Post by JCBird » Tue May 14, 2013 12:12 pm

Gilly wrote: ha! its a nice quip, and whilst its an important thread in the background of this whole debate, part of me feels that its not really appropriate in this sense. I would most likely make the argument that psychosis following birth isnt a "normal" reaction to birth.
I would argue it the question of 'what is normal' is actually central to the debate as diagnostic systems have at their core the notion of disorder and abnormality. They are saying that this syndrome and collection of symptoms doesn't fit in with how we expect people to behave / cope, and therefore is abnormal enough to reflect an underlying disorder within the individual.
Gilly wrote: I would disagree, whilst i agree with you that coping is based on all those factors, i think there are certain reactions that can be deemed to be abnormal ways of coping in a situation. Lets take an example of say...If you bring round your new baby for me to meet, and when you walk through the door, I scream at the top of my lungs, jump through the window 'action hero' style and run as fast as my legs can carry me - I wouldn't define that as a "normal" reaction.
You are right, I probably would look at you funny if you did this.. But who's to say that in a different county with a whole different set of cultural norms and social expectations you might be thought of as abnormal if you didn't respond like that?? For example, western notions of grief usually presume that the normal way to respond when a loved one passes away is to cry and be sad and to talk about it. When someone doesn't show that emotion and carries on as normal, we presume they are repressing their emotions and this is not healthy and we must prompt them to open up and express these emotions. However, in Islam, outward expressions of sadness and crying at a death is seen as inappropriate because it is seen as disagreeing with the will of god. Similarly, in Roma/Gypsy culture it is the norm to cry and wail very loudly in public to allow the spirit to hear their sadness - a behaviour that would be viewed as inappropriate for the stiff upper lipped Brit! What is a normal way for me to cope with the death of a loved one will be abnormal for another person, and vice versa.

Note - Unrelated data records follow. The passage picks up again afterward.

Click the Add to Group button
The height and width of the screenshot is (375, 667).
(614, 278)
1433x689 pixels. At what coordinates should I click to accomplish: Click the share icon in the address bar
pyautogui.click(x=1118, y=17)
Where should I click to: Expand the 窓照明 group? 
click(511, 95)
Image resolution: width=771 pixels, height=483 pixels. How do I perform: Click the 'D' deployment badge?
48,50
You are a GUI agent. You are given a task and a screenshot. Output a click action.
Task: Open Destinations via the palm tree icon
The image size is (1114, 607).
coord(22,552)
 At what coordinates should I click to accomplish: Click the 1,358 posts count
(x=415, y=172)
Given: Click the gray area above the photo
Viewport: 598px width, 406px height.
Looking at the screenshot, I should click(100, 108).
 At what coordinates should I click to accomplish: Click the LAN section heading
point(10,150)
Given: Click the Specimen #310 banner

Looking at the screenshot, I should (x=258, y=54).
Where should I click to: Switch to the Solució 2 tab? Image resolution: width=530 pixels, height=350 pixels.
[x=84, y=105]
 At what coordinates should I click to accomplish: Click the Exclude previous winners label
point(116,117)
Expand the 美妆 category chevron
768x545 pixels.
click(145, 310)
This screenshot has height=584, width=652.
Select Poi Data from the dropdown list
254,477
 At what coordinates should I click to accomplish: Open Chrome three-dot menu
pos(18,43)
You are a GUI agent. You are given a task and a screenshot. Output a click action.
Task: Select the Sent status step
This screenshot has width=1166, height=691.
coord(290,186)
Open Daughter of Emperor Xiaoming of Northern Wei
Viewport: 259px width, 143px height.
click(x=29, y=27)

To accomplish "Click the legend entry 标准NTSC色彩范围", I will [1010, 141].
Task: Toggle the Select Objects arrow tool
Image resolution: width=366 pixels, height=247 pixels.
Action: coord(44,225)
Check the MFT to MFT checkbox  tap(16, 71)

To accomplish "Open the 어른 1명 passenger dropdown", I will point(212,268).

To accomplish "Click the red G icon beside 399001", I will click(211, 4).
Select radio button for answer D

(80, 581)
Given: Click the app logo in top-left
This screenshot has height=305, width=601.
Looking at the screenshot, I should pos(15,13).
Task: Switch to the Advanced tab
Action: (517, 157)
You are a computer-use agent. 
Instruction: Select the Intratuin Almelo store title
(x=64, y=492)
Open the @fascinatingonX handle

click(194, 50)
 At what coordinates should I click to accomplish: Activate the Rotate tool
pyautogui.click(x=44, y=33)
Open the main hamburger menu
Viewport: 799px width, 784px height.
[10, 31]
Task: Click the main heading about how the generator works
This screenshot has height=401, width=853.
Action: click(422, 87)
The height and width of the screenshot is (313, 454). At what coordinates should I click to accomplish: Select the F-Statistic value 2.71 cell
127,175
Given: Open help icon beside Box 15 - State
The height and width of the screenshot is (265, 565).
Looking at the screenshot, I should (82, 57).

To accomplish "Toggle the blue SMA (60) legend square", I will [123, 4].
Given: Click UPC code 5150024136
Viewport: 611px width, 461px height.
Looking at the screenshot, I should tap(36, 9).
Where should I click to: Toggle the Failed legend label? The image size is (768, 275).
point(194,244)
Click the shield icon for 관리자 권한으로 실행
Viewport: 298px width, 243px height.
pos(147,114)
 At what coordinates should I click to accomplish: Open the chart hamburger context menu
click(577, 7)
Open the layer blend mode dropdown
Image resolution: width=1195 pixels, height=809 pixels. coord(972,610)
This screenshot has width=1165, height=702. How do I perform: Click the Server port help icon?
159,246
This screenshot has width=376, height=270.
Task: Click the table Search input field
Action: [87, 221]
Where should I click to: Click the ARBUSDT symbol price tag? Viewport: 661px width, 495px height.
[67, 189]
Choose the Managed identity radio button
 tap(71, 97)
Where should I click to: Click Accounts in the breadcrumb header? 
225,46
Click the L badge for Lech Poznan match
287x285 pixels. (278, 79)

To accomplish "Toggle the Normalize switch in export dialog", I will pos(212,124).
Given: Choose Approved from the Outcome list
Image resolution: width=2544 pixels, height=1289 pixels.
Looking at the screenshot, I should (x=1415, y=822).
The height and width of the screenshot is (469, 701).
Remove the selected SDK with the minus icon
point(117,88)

This really fits in with the DSM and notions of mental disorder which basically reflect that people showing behaviours that don't fit with western ideas of normality are deemed as disordered and ill. It's not to say that psychosis is 'normal' after having a baby, clearly that person is hugely distressed and she needs support. But even if you say her response is understandable, the moment the language of normal and abnormal reactions is brought in it has the assumption that even considering what she has been through, she shouldn't respond like that and it doesn't make sense, and that we know better about how all people should behave and cope.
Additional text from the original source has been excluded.